Beginning October 3 and ending on October 31, suggestion boxes will be present in the Sunnyside Library and at Van Bramer’s district office, providing community members the opportunity to contribute their unique ideas to the design of the playground. Suggestions can also be made by calling the councilmember’s office or emailing jvanbramer@council.nyc.gov.

“The community deserves to have a voice in how their playground looks,” said Van Bramer, who is the first elected official to ask the neighborhood’s residents for their opinions regarding the design of a public space. “The children in the community have wonderful imaginations, and exercising their ideas artistically is a great way to express their vision.”

At the kick-off event, children shared their ideas by submitting drawings and essays depicting their visions of what the playground should look like.
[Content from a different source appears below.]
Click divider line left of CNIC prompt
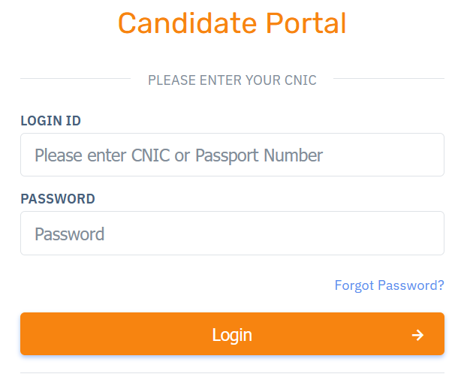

The proposal to improve Noonan was originally presented to the councilmember by fourth graders at P.S. 199’s career day last year.

According to Anthony Inzerillo, principal of P.S. 199, the most popular student suggestions are additional swings, lower basketball hoops to allow younger children to play, new playground equipment and an increase in the number of water sprinklers.

Some children also requested tributes to Thomas P. Noonan Jr., the park’s namesake and a United States Marine who was posthumously awarded the Medal of Honor for heroism he displayed while serving during the Vietnam War.

“The renovations to the playground are a welcome addition to the community, and I am grateful that Councilmember Van Bramer requested our students’ input into the design,” said Inzerillo. “I am so proud of the students, because they preserved the memory of Thomas Noonan, and not only did they incorporate their own ideas, but they spoke to neighbors, friends and other people and they incorporated their input into the design as well. The nice thing is that they are going to have ownership over the park. I think they will take much better care of it and respect it, because they had input into the design. They will have a sense of pride.”